RECORDS:
○ ○ ○ ○ ○

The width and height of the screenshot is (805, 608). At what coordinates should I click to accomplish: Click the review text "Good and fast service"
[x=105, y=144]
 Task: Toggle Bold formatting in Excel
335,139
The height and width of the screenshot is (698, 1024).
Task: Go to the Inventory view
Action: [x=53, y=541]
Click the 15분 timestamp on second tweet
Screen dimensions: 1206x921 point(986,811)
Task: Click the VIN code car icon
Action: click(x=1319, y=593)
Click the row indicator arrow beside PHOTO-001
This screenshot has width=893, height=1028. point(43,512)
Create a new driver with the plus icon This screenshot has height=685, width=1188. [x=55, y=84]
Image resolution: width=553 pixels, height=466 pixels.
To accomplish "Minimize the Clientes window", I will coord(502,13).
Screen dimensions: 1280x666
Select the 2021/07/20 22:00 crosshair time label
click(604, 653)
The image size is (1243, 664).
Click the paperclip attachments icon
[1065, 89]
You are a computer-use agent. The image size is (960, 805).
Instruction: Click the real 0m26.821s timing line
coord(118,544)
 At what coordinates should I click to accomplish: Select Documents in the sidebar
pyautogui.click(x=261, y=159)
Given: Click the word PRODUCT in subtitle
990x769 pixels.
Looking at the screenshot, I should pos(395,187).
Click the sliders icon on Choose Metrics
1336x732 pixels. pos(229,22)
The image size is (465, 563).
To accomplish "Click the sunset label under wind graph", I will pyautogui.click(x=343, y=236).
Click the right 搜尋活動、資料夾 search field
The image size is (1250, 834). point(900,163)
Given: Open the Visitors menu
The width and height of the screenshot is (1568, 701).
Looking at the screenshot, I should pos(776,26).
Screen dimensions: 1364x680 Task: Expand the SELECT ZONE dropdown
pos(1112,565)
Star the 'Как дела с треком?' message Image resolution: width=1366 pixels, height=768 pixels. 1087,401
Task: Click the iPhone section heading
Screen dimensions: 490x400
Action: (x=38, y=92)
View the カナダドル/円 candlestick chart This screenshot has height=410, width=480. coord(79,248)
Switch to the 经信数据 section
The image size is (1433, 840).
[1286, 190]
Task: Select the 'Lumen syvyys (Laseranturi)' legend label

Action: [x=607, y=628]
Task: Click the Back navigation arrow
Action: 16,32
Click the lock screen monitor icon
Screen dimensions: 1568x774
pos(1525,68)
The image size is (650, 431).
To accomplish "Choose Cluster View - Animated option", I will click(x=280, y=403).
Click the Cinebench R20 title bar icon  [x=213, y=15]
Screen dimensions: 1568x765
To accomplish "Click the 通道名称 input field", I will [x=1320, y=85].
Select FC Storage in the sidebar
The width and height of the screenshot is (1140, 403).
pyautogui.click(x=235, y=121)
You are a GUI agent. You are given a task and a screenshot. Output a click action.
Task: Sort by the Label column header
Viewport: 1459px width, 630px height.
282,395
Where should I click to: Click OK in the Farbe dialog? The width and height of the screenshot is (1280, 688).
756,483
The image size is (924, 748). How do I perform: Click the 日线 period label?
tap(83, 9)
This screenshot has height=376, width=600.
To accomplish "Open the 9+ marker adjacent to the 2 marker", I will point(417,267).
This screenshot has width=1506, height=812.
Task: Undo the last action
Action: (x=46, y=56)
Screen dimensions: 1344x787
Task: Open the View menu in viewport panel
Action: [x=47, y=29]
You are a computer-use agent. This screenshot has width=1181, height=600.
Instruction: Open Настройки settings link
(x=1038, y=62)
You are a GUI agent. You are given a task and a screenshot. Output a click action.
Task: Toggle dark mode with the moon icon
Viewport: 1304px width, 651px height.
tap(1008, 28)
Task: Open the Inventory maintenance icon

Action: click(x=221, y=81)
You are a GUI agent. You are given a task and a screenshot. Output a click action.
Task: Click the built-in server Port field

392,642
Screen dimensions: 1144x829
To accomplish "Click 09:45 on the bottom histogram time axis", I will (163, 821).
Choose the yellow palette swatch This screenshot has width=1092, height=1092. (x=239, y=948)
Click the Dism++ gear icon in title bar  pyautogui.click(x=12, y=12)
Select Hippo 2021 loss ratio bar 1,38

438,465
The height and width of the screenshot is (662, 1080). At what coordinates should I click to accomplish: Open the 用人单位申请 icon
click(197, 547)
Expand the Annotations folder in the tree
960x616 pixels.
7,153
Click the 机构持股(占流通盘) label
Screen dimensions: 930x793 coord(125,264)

○ ○ ○ ○ ○

PROBLEM REQUIREMENTS:
Return the entries above exactly as they were written.

RESPONSE BOX:
The width and height of the screenshot is (805, 608). At what coordinates should I click to accomplish: Click the review text "Good and fast service"
[x=105, y=144]
 Task: Toggle Bold formatting in Excel
335,139
The height and width of the screenshot is (698, 1024).
Task: Go to the Inventory view
Action: [x=53, y=541]
Click the 15분 timestamp on second tweet
Screen dimensions: 1206x921 point(986,811)
Task: Click the VIN code car icon
Action: click(x=1319, y=593)
Click the row indicator arrow beside PHOTO-001
This screenshot has width=893, height=1028. point(43,512)
Create a new driver with the plus icon This screenshot has height=685, width=1188. [x=55, y=84]
Image resolution: width=553 pixels, height=466 pixels.
To accomplish "Minimize the Clientes window", I will coord(502,13).
Screen dimensions: 1280x666
Select the 2021/07/20 22:00 crosshair time label
click(604, 653)
The image size is (1243, 664).
Click the paperclip attachments icon
[1065, 89]
You are a computer-use agent. The image size is (960, 805).
Instruction: Click the real 0m26.821s timing line
coord(118,544)
 At what coordinates should I click to accomplish: Select Documents in the sidebar
pyautogui.click(x=261, y=159)
Given: Click the word PRODUCT in subtitle
990x769 pixels.
Looking at the screenshot, I should pos(395,187).
Click the sliders icon on Choose Metrics
1336x732 pixels. pos(229,22)
The image size is (465, 563).
To accomplish "Click the sunset label under wind graph", I will pyautogui.click(x=343, y=236).
Click the right 搜尋活動、資料夾 search field
The image size is (1250, 834). point(900,163)
Given: Open the Visitors menu
The width and height of the screenshot is (1568, 701).
Looking at the screenshot, I should pos(776,26).
Screen dimensions: 1364x680 Task: Expand the SELECT ZONE dropdown
pos(1112,565)
Star the 'Как дела с треком?' message Image resolution: width=1366 pixels, height=768 pixels. 1087,401
Task: Click the iPhone section heading
Screen dimensions: 490x400
Action: (x=38, y=92)
View the カナダドル/円 candlestick chart This screenshot has height=410, width=480. coord(79,248)
Switch to the 经信数据 section
The image size is (1433, 840).
[1286, 190]
Task: Select the 'Lumen syvyys (Laseranturi)' legend label

Action: [x=607, y=628]
Task: Click the Back navigation arrow
Action: 16,32
Click the lock screen monitor icon
Screen dimensions: 1568x774
pos(1525,68)
The image size is (650, 431).
To accomplish "Choose Cluster View - Animated option", I will click(x=280, y=403).
Click the Cinebench R20 title bar icon  [x=213, y=15]
Screen dimensions: 1568x765
To accomplish "Click the 通道名称 input field", I will [x=1320, y=85].
Select FC Storage in the sidebar
The width and height of the screenshot is (1140, 403).
pyautogui.click(x=235, y=121)
You are a GUI agent. You are given a task and a screenshot. Output a click action.
Task: Sort by the Label column header
Viewport: 1459px width, 630px height.
282,395
Where should I click to: Click OK in the Farbe dialog? The width and height of the screenshot is (1280, 688).
756,483
The image size is (924, 748). How do I perform: Click the 日线 period label?
tap(83, 9)
This screenshot has height=376, width=600.
To accomplish "Open the 9+ marker adjacent to the 2 marker", I will point(417,267).
This screenshot has width=1506, height=812.
Task: Undo the last action
Action: (x=46, y=56)
Screen dimensions: 1344x787
Task: Open the View menu in viewport panel
Action: [x=47, y=29]
You are a computer-use agent. This screenshot has width=1181, height=600.
Instruction: Open Настройки settings link
(x=1038, y=62)
You are a GUI agent. You are given a task and a screenshot. Output a click action.
Task: Toggle dark mode with the moon icon
Viewport: 1304px width, 651px height.
tap(1008, 28)
Task: Open the Inventory maintenance icon

Action: click(x=221, y=81)
You are a GUI agent. You are given a task and a screenshot. Output a click action.
Task: Click the built-in server Port field

392,642
Screen dimensions: 1144x829
To accomplish "Click 09:45 on the bottom histogram time axis", I will (163, 821).
Choose the yellow palette swatch This screenshot has width=1092, height=1092. (x=239, y=948)
Click the Dism++ gear icon in title bar  pyautogui.click(x=12, y=12)
Select Hippo 2021 loss ratio bar 1,38

438,465
The height and width of the screenshot is (662, 1080). At what coordinates should I click to accomplish: Open the 用人单位申请 icon
click(197, 547)
Expand the Annotations folder in the tree
960x616 pixels.
7,153
Click the 机构持股(占流通盘) label
Screen dimensions: 930x793 coord(125,264)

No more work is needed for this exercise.